PROBLEM DESCRIPTION.
Please copy out the entries exactly, skipping any pictures.

Saved entries.
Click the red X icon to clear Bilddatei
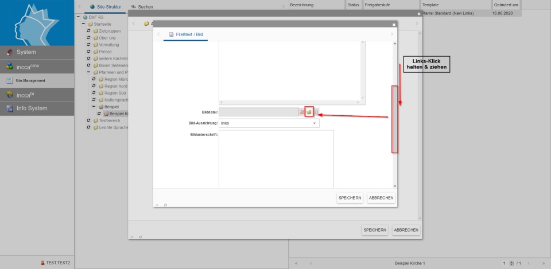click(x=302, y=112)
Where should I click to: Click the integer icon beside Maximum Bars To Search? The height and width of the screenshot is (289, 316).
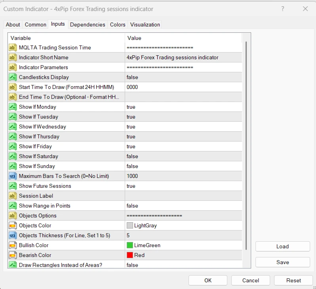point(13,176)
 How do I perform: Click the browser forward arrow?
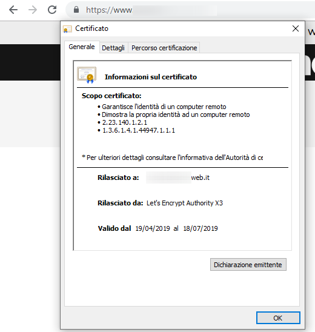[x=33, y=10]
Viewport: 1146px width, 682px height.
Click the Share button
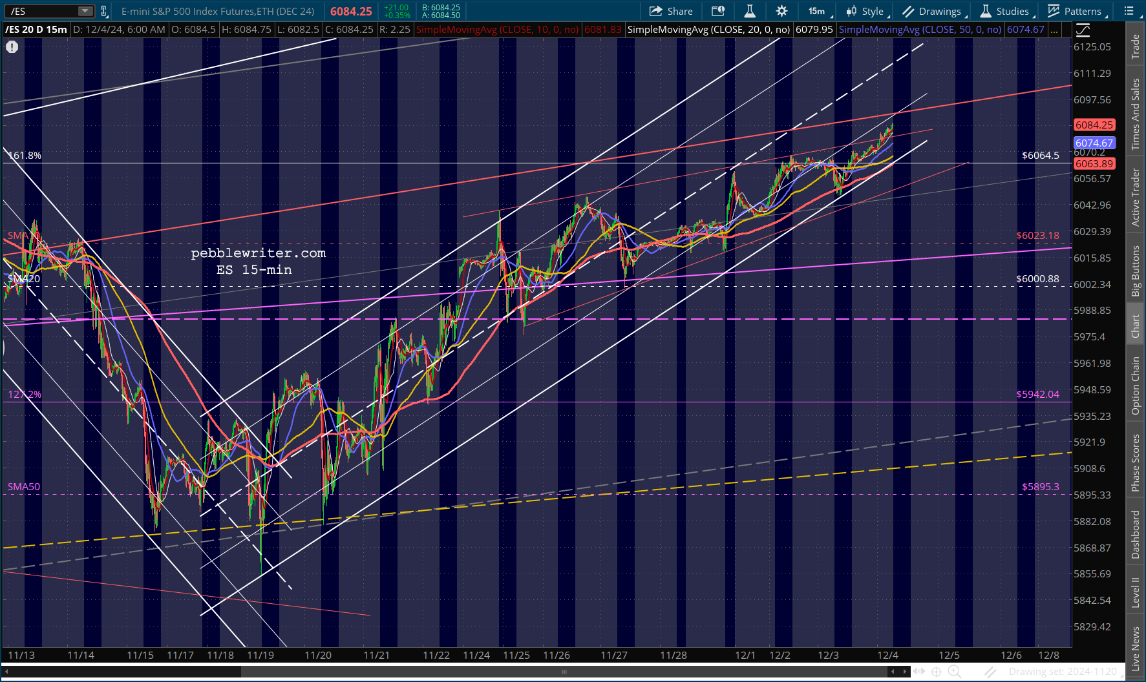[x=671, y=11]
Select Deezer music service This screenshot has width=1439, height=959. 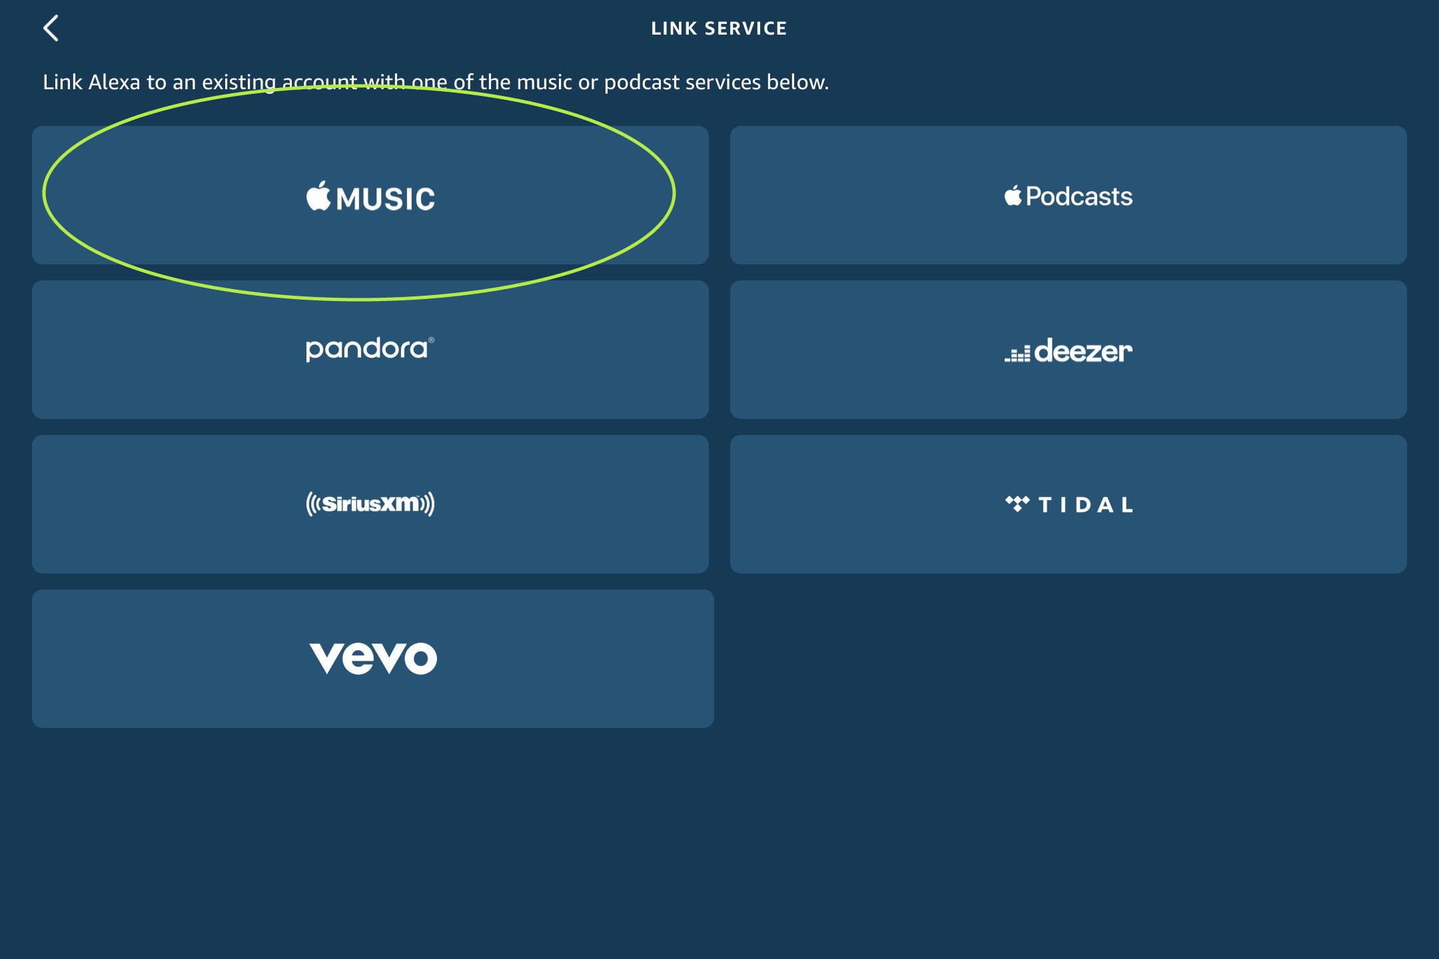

SOLUTION FOR THIS PROBLEM.
Click the red X icon to clear Bilddatei
click(x=302, y=112)
Where should I click to: Click the integer icon beside Maximum Bars To Search? The height and width of the screenshot is (289, 316).
point(13,176)
 How do I perform: Click the browser forward arrow?
[x=33, y=10]
Viewport: 1146px width, 682px height.
Click the Share button
[x=671, y=11]
Select Deezer music service This screenshot has width=1439, height=959. 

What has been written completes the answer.